Aimo (con la moglie Nadia Giuntoli, coppia inseparabile) si è guadagnato meno copertine di Gualtiero Marchesi – di qualche anno più vecchio – ma ha fatto un lavoro altrettanto importante. «Li divideva un aspetto non secondario – ci spiegò una volta il grande pasticciere Corrado Assenza, uno che conosceva bene entrambi – Gualtiero non aveva mai fatto una vera e propria gavetta, era un prodotto dell’alta borghesia milanese. Aimo aveva un’estrazione popolare, lo cominciò a muovere la fame del secondo dopoguerra».

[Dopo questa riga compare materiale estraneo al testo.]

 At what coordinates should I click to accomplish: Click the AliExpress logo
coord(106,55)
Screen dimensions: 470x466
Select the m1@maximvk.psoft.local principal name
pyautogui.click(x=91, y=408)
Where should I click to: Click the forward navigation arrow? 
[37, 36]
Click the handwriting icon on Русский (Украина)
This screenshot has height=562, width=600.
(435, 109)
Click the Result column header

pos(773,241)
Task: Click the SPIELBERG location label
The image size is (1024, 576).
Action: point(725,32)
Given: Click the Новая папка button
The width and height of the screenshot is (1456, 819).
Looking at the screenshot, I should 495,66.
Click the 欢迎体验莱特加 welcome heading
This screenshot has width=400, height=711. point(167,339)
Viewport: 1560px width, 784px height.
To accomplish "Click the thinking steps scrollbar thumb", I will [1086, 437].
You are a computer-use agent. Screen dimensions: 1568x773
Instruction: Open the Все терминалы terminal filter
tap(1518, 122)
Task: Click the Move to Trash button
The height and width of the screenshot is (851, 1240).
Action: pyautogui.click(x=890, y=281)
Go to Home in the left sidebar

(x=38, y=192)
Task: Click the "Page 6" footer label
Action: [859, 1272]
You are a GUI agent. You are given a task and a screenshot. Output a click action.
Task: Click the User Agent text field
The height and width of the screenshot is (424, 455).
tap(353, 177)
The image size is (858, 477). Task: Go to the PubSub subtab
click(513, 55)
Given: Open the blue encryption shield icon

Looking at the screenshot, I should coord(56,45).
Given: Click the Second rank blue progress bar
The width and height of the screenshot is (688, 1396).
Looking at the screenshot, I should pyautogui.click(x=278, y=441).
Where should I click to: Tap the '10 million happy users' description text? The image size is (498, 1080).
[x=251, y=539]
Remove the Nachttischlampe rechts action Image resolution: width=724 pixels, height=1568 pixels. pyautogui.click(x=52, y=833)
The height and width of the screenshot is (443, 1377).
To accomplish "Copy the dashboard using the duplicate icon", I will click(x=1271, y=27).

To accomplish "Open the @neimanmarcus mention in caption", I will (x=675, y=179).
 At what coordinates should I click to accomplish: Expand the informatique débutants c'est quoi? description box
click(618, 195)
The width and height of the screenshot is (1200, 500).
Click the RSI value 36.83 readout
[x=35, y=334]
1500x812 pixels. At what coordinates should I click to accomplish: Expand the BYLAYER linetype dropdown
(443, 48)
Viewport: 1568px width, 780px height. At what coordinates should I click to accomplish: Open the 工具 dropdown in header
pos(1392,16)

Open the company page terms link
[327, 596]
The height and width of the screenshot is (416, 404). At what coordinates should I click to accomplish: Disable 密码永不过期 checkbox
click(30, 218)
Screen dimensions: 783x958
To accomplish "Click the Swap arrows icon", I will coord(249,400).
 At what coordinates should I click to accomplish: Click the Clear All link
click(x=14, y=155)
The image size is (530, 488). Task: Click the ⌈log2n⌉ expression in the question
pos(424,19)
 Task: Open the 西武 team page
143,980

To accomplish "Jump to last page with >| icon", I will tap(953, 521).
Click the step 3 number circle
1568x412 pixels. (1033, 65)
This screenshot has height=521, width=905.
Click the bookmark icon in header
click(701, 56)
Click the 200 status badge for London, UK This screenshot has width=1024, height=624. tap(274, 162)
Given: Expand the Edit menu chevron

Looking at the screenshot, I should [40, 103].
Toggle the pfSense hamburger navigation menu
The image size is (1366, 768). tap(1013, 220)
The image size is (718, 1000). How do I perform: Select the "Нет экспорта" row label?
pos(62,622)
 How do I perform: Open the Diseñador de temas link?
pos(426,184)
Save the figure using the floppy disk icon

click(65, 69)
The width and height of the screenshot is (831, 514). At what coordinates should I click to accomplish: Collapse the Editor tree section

Da qui un approccio meravigliosamente diverso alla cucina, con Marchesi alla ricerca di una via italiana alla Nouvelle Cuisine, fatta di arte pura e in un locale nel centro di Milano, e Moroni che aveva scelto, nel 1962 , un «bar-trattoria» che per tutti divenne semplicemente «Aimo e Nadia» anche se l’insegna (come quella attuale) è il Luogo di Aimo e Nadia. Si trovava in via Montecuccoli 61, zona Primaticcio: oggi è pieno di loft e sedi di aziende, parcheggiare è un’impresa ma all’epoca era campagna e potevi mollare l’auto dove volevi.
Prodotti pazzeschi
«Non c’era una ragione reale che spingesse i clienti a venire fino a qui – dirà Aimo – Eppure cominciarono a venire sempre più numerosi». La cucina degli inizi reca una forte impronta delle origini toscane della coppia (Moroni era di Pescia, curiosamente la cittadina natale del super stellato Enrico Bartolini) ma nel tempo estende il suo raggio alle altre grandi materie prime del paese, senza distinzioni di sorta tra Nord e sud. Un campionario di straordinari prodotti che, decenni dopo, ancora troviamo nel menu del Luogo, con tanto di certificati di origine: burrate della Valsassina, cavoli di Creazzo, colature di alici di Cetara, capperi di Pantelleria, fagioli risina di Spello, farro della Garfagnana, peperoni di Carmagnola… Un concentrato di bontà scovate e coltivate con una passione che non ha eguali. Espressioni vive del territorio esaltate con una cura e un rispetto tali che la nascente critica gastronomica degli anni Settanta – Luigi Veronelli in primis – ne riconosce subito il valore rivoluzionario.